**Data provided:**
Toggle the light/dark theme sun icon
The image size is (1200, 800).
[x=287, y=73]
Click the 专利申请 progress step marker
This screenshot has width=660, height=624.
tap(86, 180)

**Set exercise:** Output the lines above as a JSON list of strings, with one string per line and any blank lines left out.

**The result:**
[
  "Toggle the light/dark theme sun icon",
  "The image size is (1200, 800).",
  "[x=287, y=73]",
  "Click the 专利申请 progress step marker",
  "This screenshot has width=660, height=624.",
  "tap(86, 180)"
]